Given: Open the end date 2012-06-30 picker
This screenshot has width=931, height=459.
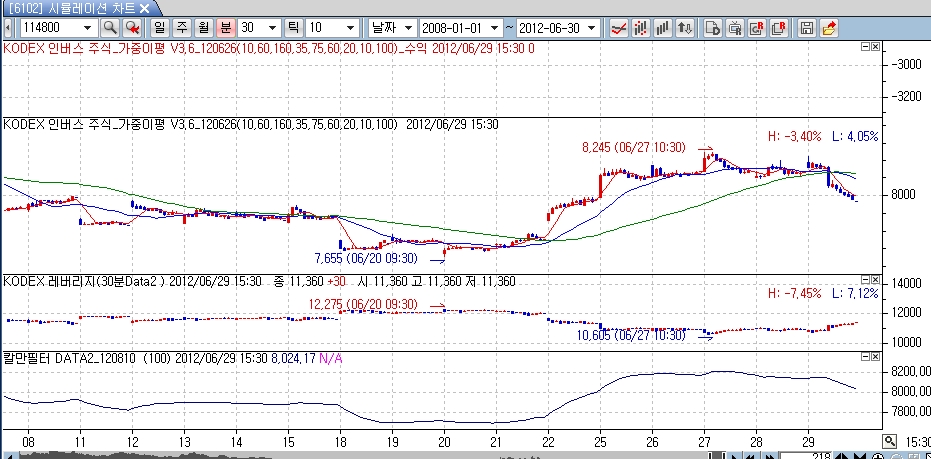Looking at the screenshot, I should point(595,27).
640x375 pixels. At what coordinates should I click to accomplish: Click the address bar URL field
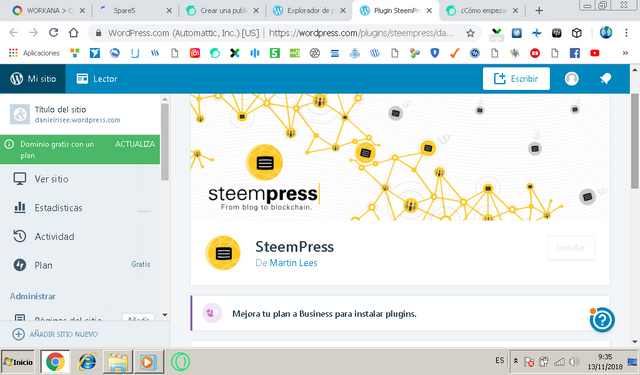361,33
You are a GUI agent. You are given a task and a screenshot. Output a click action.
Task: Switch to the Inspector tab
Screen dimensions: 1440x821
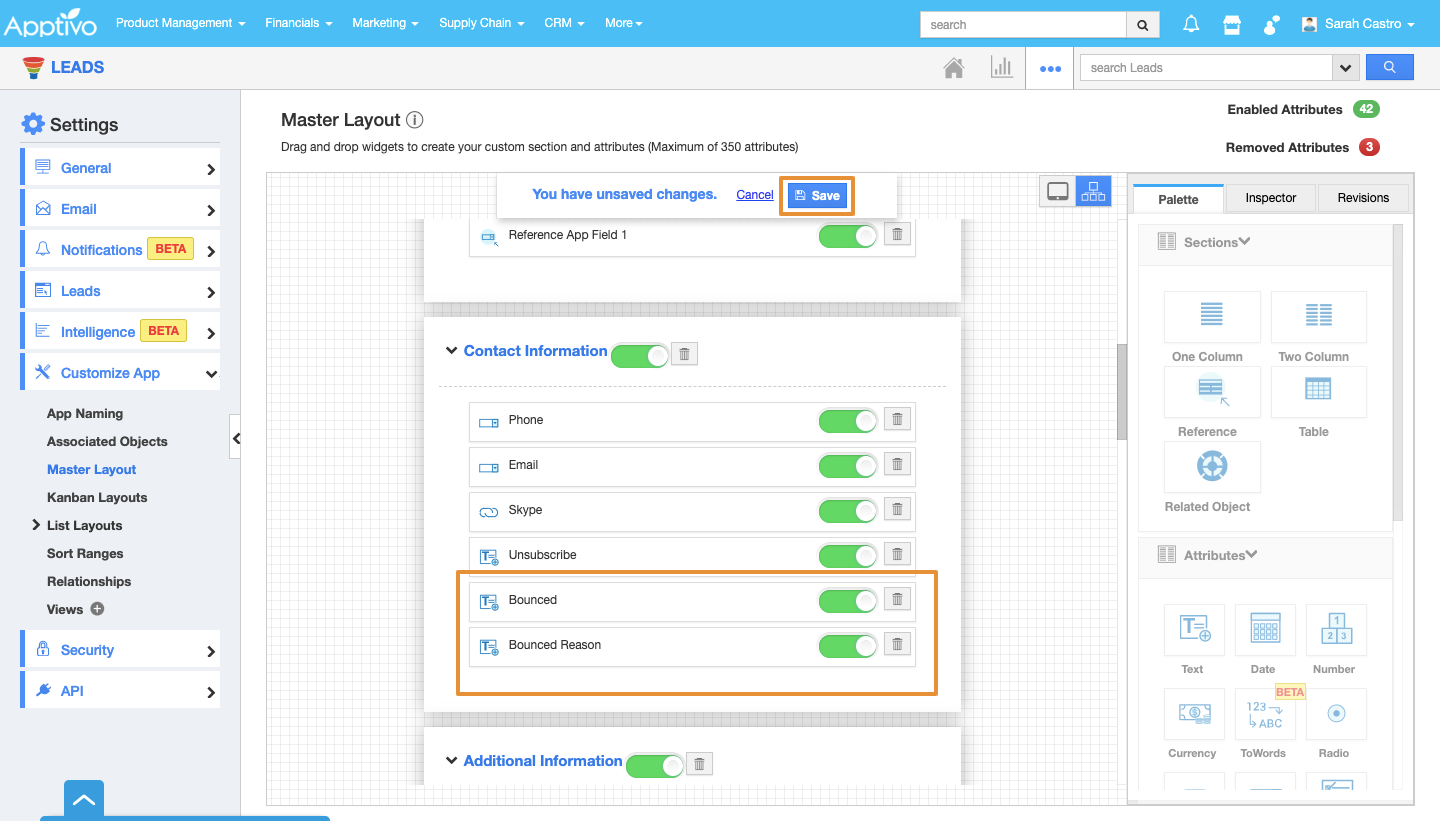[1270, 198]
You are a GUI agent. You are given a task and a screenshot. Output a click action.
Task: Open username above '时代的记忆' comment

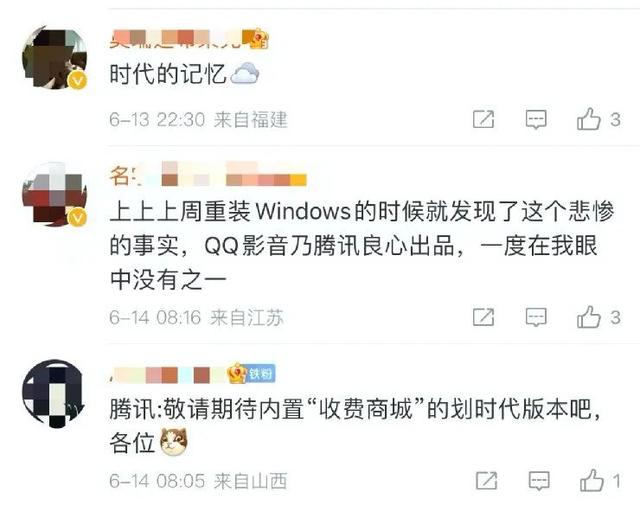pyautogui.click(x=176, y=39)
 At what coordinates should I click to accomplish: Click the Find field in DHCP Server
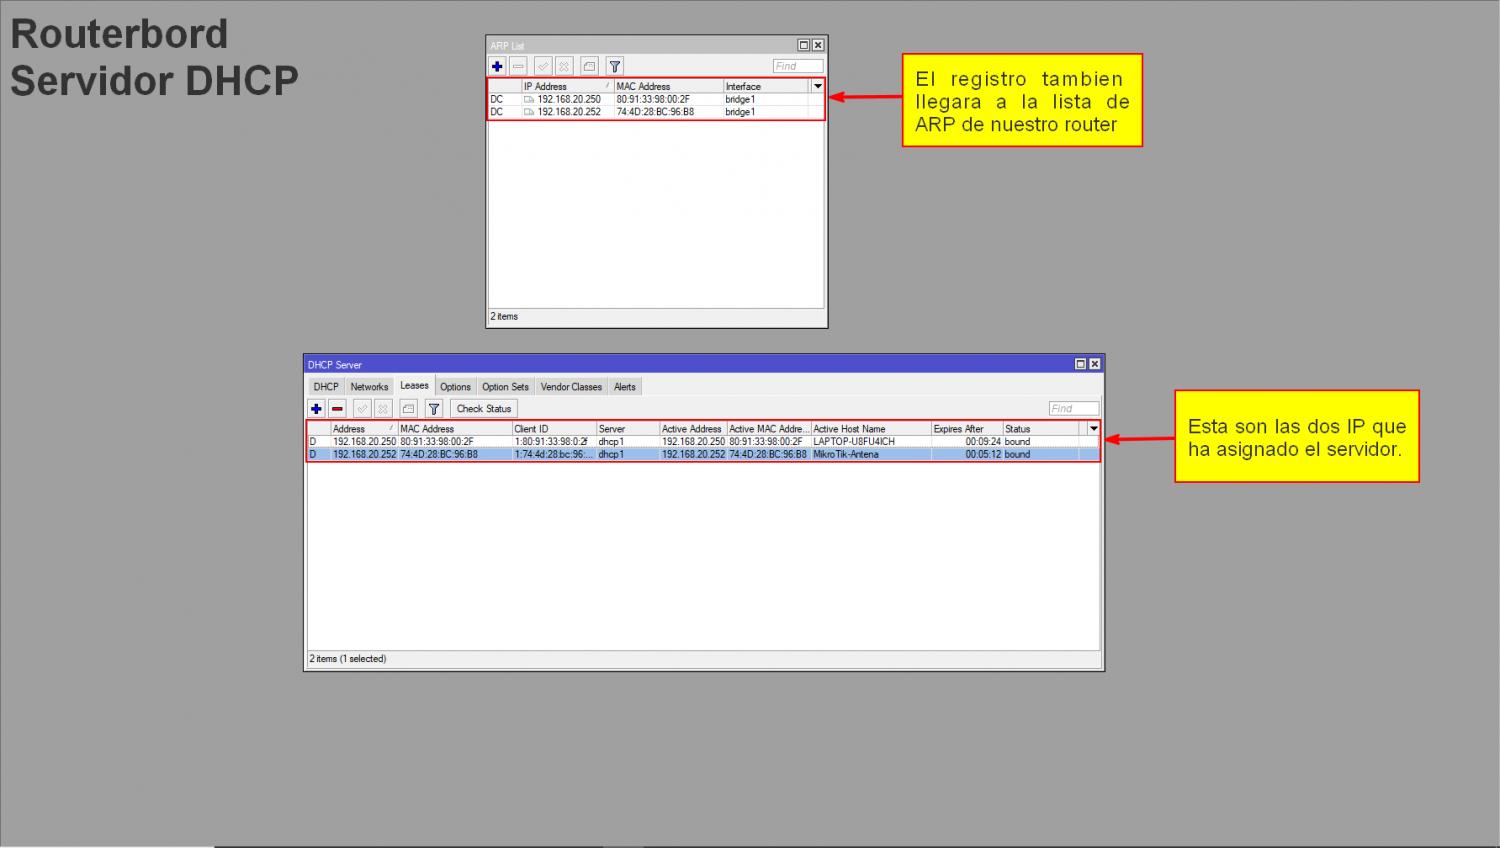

§ §

Leaving the pictures out, give again word for word each line from the one holding "Task: Open username above '时代的记忆' comment" through the end of the records.

Task: Open username above '时代的记忆' comment

pyautogui.click(x=176, y=39)
 At what coordinates should I click to accomplish: Click the Find field in DHCP Server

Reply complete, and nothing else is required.